In other words, when the fuel pressure is normally adjusted by the pressure regulator 61, the current of the low-pressure pump 56 does not exceed the maximum current determination value SLMAX, and the current of the low-pressure pump 56 does not exceed the maximum current determination value SLMAX ( If the maximum value is exceeded, it can be estimated that the fuel pressure is higher than the normal range.
Therefore, when it is determined in step S204 that the current (pump load) of the low pressure pump 56 at that time exceeds the maximum current determination value SLMAX, the fuel pressure of the low pressure system is reduced due to the closed fixing failure of the pressure regulator 61. It is estimated that the pressure exceeds the set pressure of the pressure regulator 61 and is abnormally high.

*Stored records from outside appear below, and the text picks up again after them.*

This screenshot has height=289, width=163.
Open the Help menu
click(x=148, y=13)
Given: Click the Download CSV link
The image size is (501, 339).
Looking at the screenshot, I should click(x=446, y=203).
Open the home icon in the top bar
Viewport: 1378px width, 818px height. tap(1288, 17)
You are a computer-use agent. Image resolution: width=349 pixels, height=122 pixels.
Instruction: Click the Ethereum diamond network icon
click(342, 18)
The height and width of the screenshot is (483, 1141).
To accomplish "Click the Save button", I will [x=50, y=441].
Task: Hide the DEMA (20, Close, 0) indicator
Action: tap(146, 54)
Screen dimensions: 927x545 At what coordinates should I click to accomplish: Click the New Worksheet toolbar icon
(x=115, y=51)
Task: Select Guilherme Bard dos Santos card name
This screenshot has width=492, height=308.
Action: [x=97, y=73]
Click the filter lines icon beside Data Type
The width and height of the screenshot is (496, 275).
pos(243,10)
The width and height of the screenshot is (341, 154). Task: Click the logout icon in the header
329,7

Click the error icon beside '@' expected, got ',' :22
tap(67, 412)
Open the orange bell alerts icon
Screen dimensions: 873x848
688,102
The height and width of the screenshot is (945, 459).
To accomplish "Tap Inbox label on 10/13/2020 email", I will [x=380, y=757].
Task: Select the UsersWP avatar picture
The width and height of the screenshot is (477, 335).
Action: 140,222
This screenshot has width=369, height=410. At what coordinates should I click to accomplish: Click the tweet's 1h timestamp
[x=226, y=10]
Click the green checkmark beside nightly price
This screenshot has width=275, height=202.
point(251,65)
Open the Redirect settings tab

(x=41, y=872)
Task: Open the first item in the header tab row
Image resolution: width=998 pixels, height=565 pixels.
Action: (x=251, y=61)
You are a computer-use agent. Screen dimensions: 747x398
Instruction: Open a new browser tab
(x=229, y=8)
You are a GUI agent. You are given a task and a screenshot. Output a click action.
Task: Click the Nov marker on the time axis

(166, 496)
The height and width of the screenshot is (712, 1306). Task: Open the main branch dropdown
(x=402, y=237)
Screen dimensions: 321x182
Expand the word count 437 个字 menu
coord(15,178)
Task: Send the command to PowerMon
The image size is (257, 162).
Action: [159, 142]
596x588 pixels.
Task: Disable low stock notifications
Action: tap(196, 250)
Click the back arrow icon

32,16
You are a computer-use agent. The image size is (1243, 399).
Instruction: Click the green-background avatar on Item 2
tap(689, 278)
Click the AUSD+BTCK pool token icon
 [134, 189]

  Further, since it is determined in step S202 that the air-fuel ratio tends to be rich, the fuel pressure in the low-pressure system (in the low-pressure fuel pipe 57) is higher than the set pressure due to the closed adhering failure of the pressure regulator 8. Therefore, it is estimated that the fuel pressure in the high-pressure fuel pipe 55 cannot be controlled near the target pressure by controlling the electromagnetic valve 58, and the fuel pressure in the high-pressure system is also higher than the target pressure.

  On the other hand, if it is determined in step S204 that the current (pump load) of the low-pressure pump 56 at that time is equal to or smaller than the maximum current determination value SLMAX, the air-fuel ratio tends to become rich, but the pressure regulator 8 Since the pressure is adjusted to normal pressure (set pressure) and it is determined that there is no abnormality in at least the low pressure system, the process proceeds to step S205, and the normal control of the low pressure pump 56 is continued as it is.

If it is determined in step S204 that the current (pump load) of the low-pressure pump 56 at that time exceeds the maximum current determination value SLMAX, the process proceeds to step S206, and the fuel supply system (pressure regulator 61) is abnormal (high pressure). In order to warn the driver of the abnormality), the warning lamp 31 is turned on.
As a result, the driver can know that an abnormality has occurred in the fuel supply system, can recognize the cause when a fail-safe process is performed after that, and can take measures such as stopping the vehicle. Will be able to.

Further, in the next step S207, it is determined based on the vehicle speed VSP detected by the vehicle speed sensor 76 whether or not the vehicle is traveling.
When the vehicle speed VSP is 0 km / h and the vehicle is stopped (when the vehicle is in the first idle state after the internal combustion engine 52 is started), the routine proceeds to step S208 and the duty of the control signal for controlling the energization of the low-pressure pump 56 is reached. The ratio is set to zero, the power supply (voltage application) to the low-pressure pump 56 is forcibly cut off, and the operation of the fuel pump 4 is stopped.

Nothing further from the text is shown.